The Charlotte News

Friday, February 2, 1940


Site Ed. Note: The judge mentioned in the first piece, while presiding over a Senate Select Committee, would later encounter and collect evidence, issuing subpoenas aplenty and occasionally threatening with his ample power of contempt, on some racketeers of the first order--no doubt an enterprise against numbers rackets which would have set Cash alternately to cackling with glee and bemoaning the sad state into which democracy had, by the numbers, guttered by the 1970's. (For more on the busting of the numbers racket, go here. For more on Judge Sims, go here. For more on Mr. Massey, go here.)

"Conversation" is informed by the dangling knowledge that only the Shadow knows who the eggmen were and about which all the mania was. (For more on mania, go here.)

For more on Senator Key Pittman of Nevada, as mentioned by the Sound of "Silence", go here.

It was, not surprisingly, in this time that the warlords of Japan began to float the idea of a flotilla to be dispatched somewhere, sometime to attack in east wind rain, that is, as with Jonah.


But The Case May Lead To Capture Of The Whales

The public generally will applaud the accuracy of Judge Ervin's sense of justice in refusing to punish a minnow for a whale. The young woman convicted of selling lottery tickets told a pretty straight sounding story. The rackets' employees are often people who just don't like to work, pool room habitués and the like, but many of them are undoubtedly inveigled into the business because they are in need.

There is but one thing to be said against the suspension of her sentence. It was plain that the rackets, snide to the core, meant to abandon her to her fate, and hence were not to be got at by fining her. But sending her to jail would undoubtedly have thrown alarm into many other employees and made it harder for the rackets to secure runners. But the others have no guarantee that they will get off so lightly. The convicted person here was a woman who obviously was not used to this sort of thing. And even she got off only on condition that she stay out of court for five years to come. So perhaps if they are wise, they will feel a certain amount of alarm, anyhow.

Netting of the whales continues to be hard. Everybody knows who these racketeers are but proving it at law is another matter. But there are now at least two openings. First of all there is the man who acted as agent for the racket in persuading Eloise Wilson into the thing. If he can be rounded up and clapped into jail for the maximum sentence, it may be possible to persuade him to talk. And then there is the fact that the man called Kantor has ignored a subpoena and so may be got at for contempt. The contempt powers of a judge in such instances are great, and, it seems to us, might justifiably be employed to their full extent in this case.


For Which The Japanese Diet Had Good Reasons

Yesterday, when Foreign Minister Arita addressed it on the subject of Japan's international relations, the Japanese Diet sat in dead silence. A year ago the Diet applauded wildly his announcement of plans for "a new order in Asia."

It had reason for the change. War Minister Hacha had just finished admitting that the negotiations with Russia over the Manchukuo border had broken down, and attempted to explain the development on the ground that Russia had committed many flagrant offenses against Japan even while she sat at the conference table.

And the news coming out of London indicated pretty clearly that Britain had no intention of giving up 21 German sailors seized from a Japanese liner--that the Japanese foreign office had simply got itself out on a limb in making the demand that they be given up.

Worse, only two days before the trade treaty with the United States had expired, and Washington was clearly in no humor to negotiate a new one, was playing with the idea of adopting the legislation, sponsored by Senator Pittman, which would allow the President to clap an embargo on exports to Japan at will.

Data listing.
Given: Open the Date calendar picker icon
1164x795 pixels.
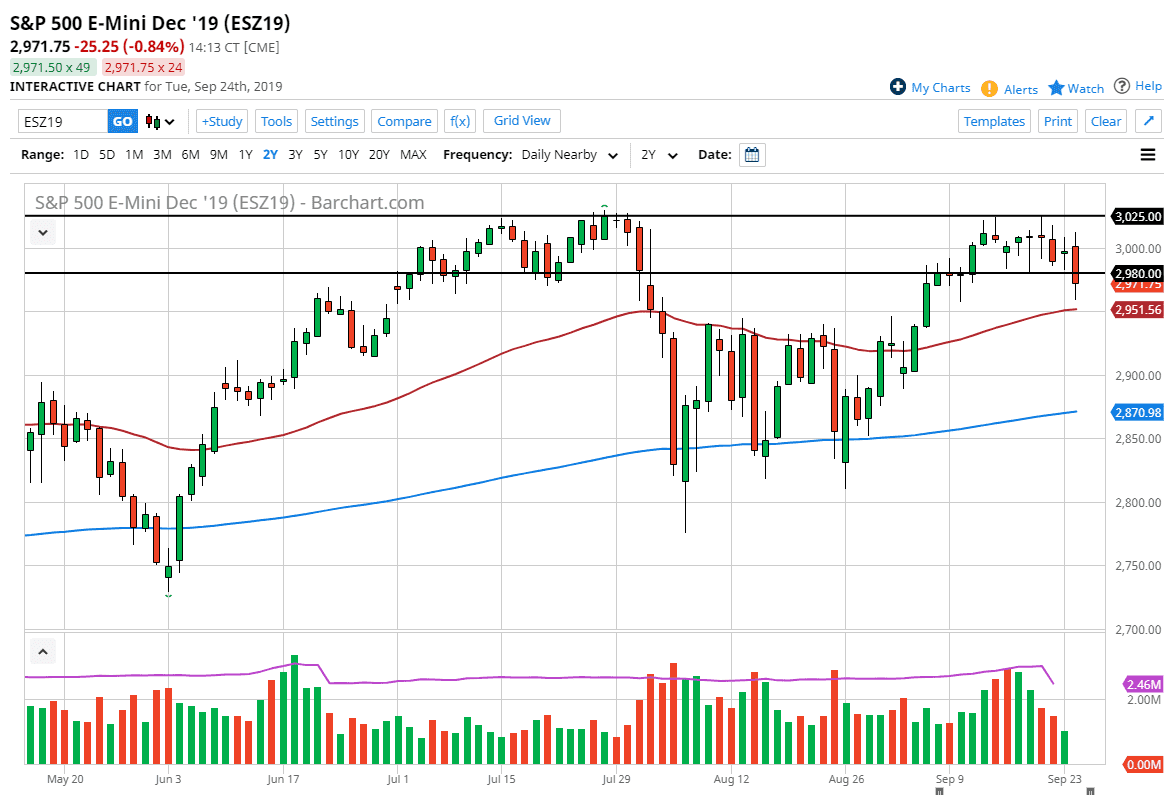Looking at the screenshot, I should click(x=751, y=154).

==

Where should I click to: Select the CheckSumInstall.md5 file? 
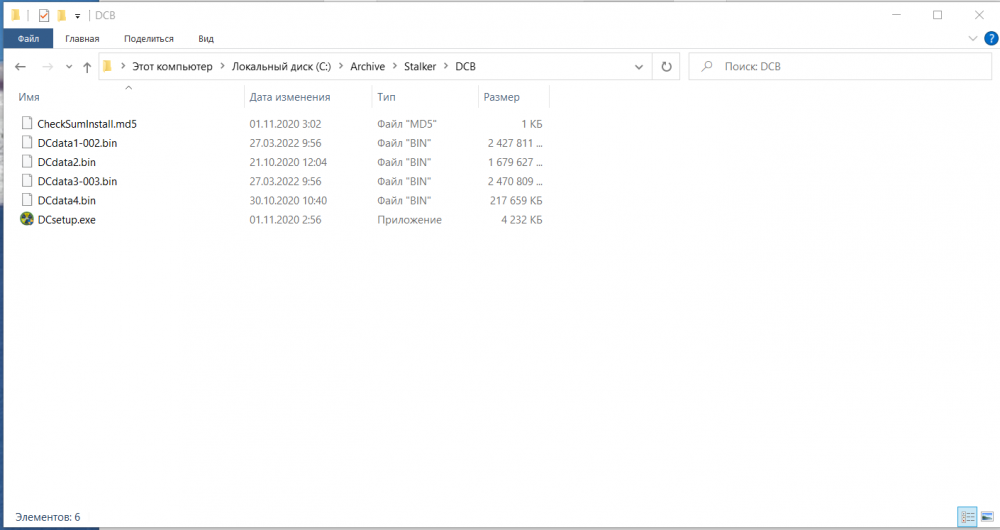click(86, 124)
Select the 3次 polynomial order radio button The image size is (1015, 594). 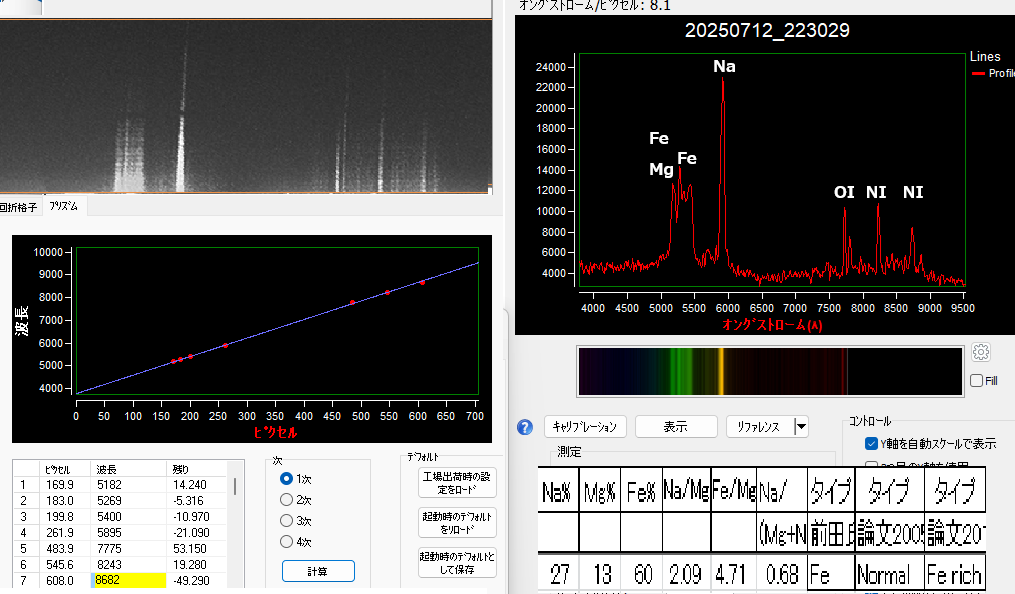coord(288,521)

==

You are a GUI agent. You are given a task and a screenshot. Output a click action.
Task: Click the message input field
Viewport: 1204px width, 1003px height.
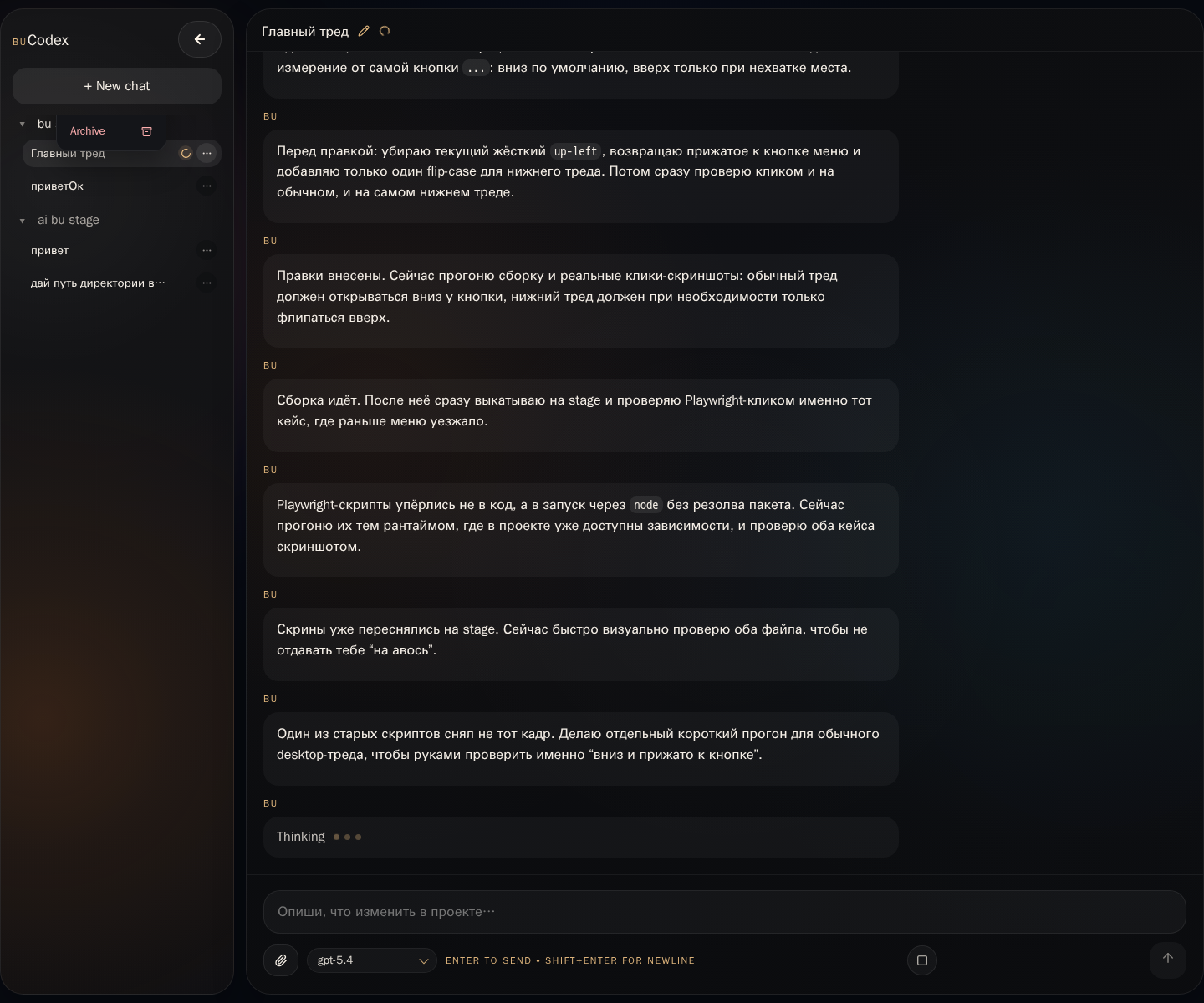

Your tasks.
a – Retype the newspaper editorials from "Friday, February 2, 1940" to "mania, go here.)".
b – In the entries, from the line with "Given: Open the Date calendar picker icon" to the line with "Looking at the", swap "calendar picker icon" for "calendar button" and give only those lines, otherwise unchanged and without the pictures.
The newspaper editorials and the entries have no connection to each other.

Written responses.
a –
Friday, February 2, 1940


Site Ed. Note: The judge mentioned in the first piece, while presiding over a Senate Select Committee, would later encounter and collect evidence, issuing subpoenas aplenty and occasionally threatening with his ample power of contempt, on some racketeers of the first order--no doubt an enterprise against numbers rackets which would have set Cash alternately to cackling with glee and bemoaning the sad state into which democracy had, by the numbers, guttered by the 1970's. (For more on the busting of the numbers racket, go here. For more on Judge Sims, go here. For more on Mr. Massey, go here.)

"Conversation" is informed by the dangling knowledge that only the Shadow knows who the eggmen were and about which all the mania was. (For more on mania, go here.)

b –
Given: Open the Date calendar button
1164x795 pixels.
Looking at the screenshot, I should click(x=751, y=154).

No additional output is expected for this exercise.